Paylaş
Yeni kitabı Okumalar Okuması, hem kendi okurluk serüveni hem de birçok ismin ve eserin yeniden okunmasını sağlayacak güzel bir kitap.
Deneme türü, bilgelik ister.
Bir denemeci öncelikle çok okuyacak, çeşitli disiplinlerde gezecek ve okuduklarını, öğrendiklerini, gördüklerini, yaşadıklarını sindirecek.
Zira, iyi bir deneme okuru hazımsızlığı hemen anlar.
Denemeci bencil değildir, başka yazarları da kendi edebiyat sofrasına konuk eder, onlara da yer verir.
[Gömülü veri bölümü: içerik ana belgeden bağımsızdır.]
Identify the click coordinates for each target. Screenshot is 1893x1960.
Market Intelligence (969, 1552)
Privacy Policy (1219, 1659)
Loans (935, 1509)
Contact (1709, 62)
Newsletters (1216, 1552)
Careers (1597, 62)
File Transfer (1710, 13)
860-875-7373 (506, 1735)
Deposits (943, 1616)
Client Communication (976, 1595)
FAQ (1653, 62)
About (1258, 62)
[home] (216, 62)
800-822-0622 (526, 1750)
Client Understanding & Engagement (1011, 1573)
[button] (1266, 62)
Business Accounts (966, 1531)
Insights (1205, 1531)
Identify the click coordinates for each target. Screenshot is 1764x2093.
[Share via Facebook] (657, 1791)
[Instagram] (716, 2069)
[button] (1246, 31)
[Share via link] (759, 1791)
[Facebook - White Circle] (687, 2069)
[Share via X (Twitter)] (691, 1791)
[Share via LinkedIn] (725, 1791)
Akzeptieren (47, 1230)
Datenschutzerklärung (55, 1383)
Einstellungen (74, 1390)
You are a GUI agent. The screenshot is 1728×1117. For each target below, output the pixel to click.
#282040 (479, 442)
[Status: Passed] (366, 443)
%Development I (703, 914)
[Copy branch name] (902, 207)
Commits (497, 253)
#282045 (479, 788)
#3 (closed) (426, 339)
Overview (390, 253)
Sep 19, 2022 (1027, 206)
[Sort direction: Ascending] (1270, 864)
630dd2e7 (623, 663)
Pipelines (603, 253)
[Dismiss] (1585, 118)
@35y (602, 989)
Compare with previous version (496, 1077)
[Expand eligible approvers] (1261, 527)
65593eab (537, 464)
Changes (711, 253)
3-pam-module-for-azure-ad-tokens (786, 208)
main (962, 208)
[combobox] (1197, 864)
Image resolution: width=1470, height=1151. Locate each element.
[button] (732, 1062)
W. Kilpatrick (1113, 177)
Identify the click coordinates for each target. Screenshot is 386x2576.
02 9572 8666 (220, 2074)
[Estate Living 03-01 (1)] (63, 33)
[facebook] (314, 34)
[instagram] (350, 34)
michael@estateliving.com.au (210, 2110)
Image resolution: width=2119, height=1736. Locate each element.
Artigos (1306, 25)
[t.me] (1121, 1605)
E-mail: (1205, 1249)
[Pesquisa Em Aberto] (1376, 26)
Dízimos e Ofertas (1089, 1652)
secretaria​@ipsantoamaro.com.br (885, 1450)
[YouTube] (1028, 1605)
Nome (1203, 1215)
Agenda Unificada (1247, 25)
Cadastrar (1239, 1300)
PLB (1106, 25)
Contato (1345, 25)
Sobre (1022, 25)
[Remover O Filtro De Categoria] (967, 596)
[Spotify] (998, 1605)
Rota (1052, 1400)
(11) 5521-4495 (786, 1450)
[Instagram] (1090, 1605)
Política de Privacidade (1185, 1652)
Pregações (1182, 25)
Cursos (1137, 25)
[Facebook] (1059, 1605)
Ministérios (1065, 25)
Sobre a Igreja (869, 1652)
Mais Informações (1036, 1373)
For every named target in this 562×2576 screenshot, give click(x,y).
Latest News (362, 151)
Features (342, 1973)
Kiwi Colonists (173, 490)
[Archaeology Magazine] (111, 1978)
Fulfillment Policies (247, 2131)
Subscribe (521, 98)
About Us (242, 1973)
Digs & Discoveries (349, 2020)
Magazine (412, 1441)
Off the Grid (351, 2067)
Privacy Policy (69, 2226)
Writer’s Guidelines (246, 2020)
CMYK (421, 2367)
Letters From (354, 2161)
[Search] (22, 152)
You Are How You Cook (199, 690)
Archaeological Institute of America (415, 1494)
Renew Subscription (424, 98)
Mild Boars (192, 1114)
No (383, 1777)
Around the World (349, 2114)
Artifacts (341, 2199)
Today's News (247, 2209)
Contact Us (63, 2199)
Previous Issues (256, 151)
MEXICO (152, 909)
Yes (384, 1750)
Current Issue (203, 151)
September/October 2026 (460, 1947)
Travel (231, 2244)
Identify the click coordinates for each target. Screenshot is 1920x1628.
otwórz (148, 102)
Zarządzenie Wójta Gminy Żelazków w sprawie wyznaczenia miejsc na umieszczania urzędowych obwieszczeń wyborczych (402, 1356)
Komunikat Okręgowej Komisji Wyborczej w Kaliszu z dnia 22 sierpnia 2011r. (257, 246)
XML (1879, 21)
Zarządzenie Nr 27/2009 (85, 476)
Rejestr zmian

Çok sevdiğim deneme benim için en zor türlerden biridir. Edebî lezzetinin kıvamını bulmak için çok çaba harcamak gerekir.
Ayrıca bir not ekleyelim: Denemecilik tehlikeli bir iştir. Çünkü kendinizi okutmadan, tavsiye ettiğiniz yazarları okutamazsınız. Kısacası, kendi edebiyat kaderinizden çok, tavsiye ettiğiniz yazarın kaderiyle oynarsınız. Denemecinin okunurluğunu, çalışmalarını öğrenmeniz kolaydır. Yazıların sağlamasını yapabilirsiniz. Birçok deneme kitabının arkasındaki kaynakçaya baktığınızda, belki de okuyup okumamaya, kitabın sayfalarını açmadan karar verebilirsiniz.
Dizin, size sözü edilen yazarların zengin listesini gösterir.
Oysa roman, öykü, şiir için böyle bir sağlama olanağınız yok.
Bana bu saptamaları yazdıran, ünlü denemecilerin yapıtları kadar, Alberto Manguel’in yeni kitabı Okumalar Okuması.
Onun kitaplarında her zaman denemenin ‘a,b,c’si vardır.
Manguel, izlenimleri, gözlemleri, okumaları, edebiyat ustalığında harmanlayıp, üstün nitelikli yapıtlar ortaya çıkarır.
Okumak zevkinden yoksun olan biri bile, onu okuyunca hemen bir kitaba sarılır, evinde kitap bulunmayan taş devrinden biri bile bir tablet aramaya çıkar.
Denemecinin önemi nerededir, bilir misiniz? O, kendi yazısını okuturken, beraberinde bir romancıyı, bir şairi, bir eleştirmeni, bir öykücüyü de okutur.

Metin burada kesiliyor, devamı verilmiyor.